Prompt: Format the records from the line with "Open the user profile avatar" to the line with "The width and" as a numbered list, leaving out any blank lines.

Materials provided:
-.-.-

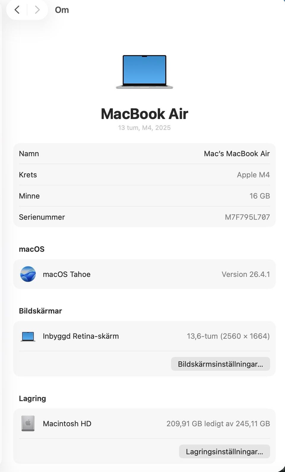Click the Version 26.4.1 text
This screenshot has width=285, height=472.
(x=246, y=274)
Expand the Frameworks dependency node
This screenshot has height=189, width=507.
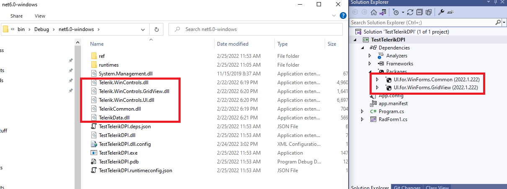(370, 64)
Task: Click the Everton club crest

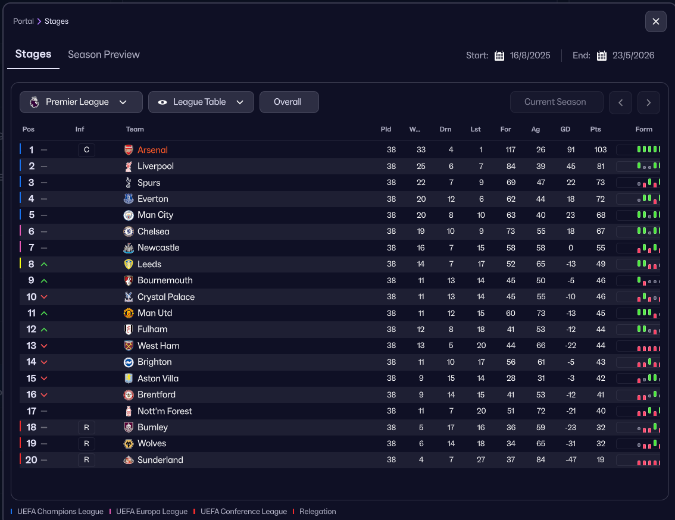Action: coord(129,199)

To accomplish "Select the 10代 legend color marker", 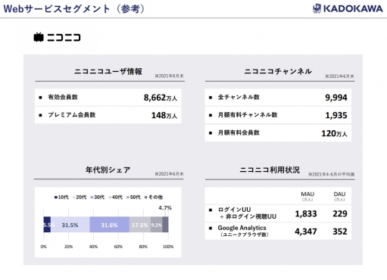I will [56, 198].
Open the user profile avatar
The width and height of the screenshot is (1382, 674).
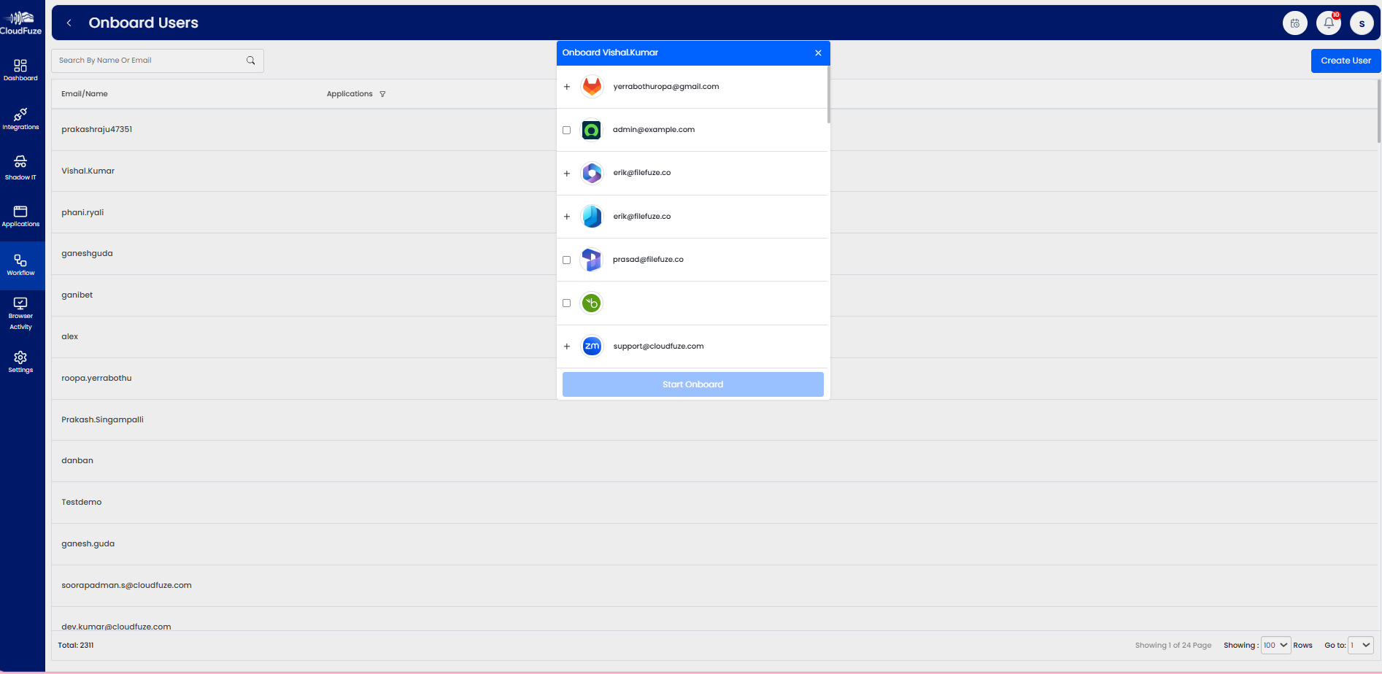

-.-.-

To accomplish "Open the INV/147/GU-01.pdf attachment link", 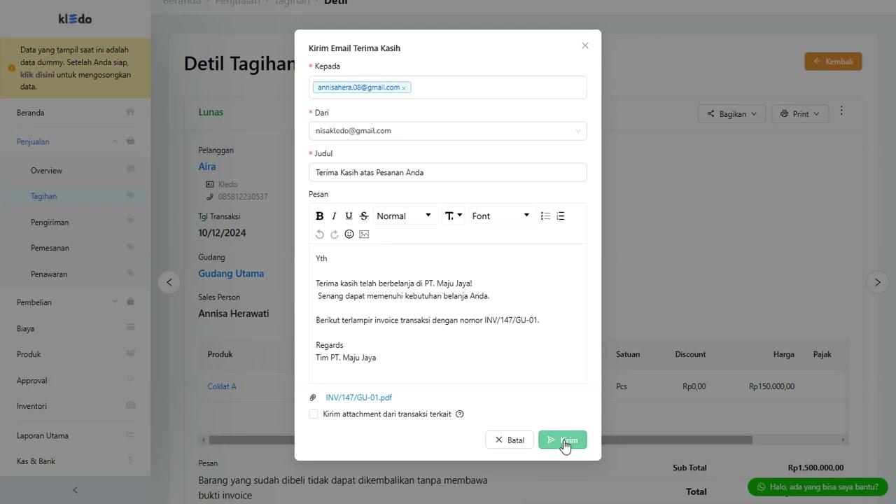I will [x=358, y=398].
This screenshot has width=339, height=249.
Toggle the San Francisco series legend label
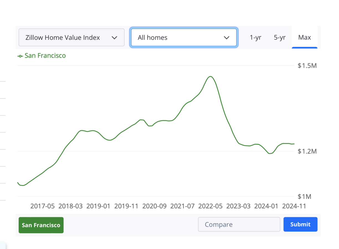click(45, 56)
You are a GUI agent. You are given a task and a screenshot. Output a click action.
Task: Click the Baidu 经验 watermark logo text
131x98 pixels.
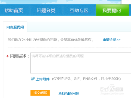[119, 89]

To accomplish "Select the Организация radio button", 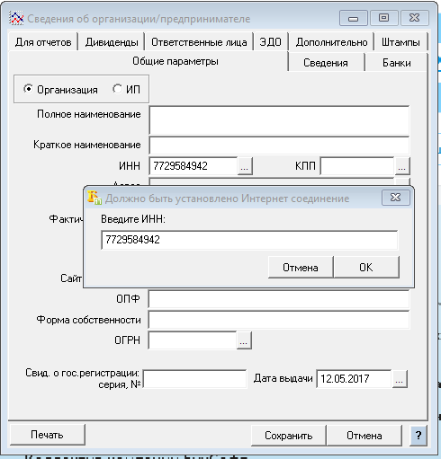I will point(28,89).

-.-.-

Result for this task:
1. Open the user profile avatar
2. The width and height of the screenshot is (1382, 674).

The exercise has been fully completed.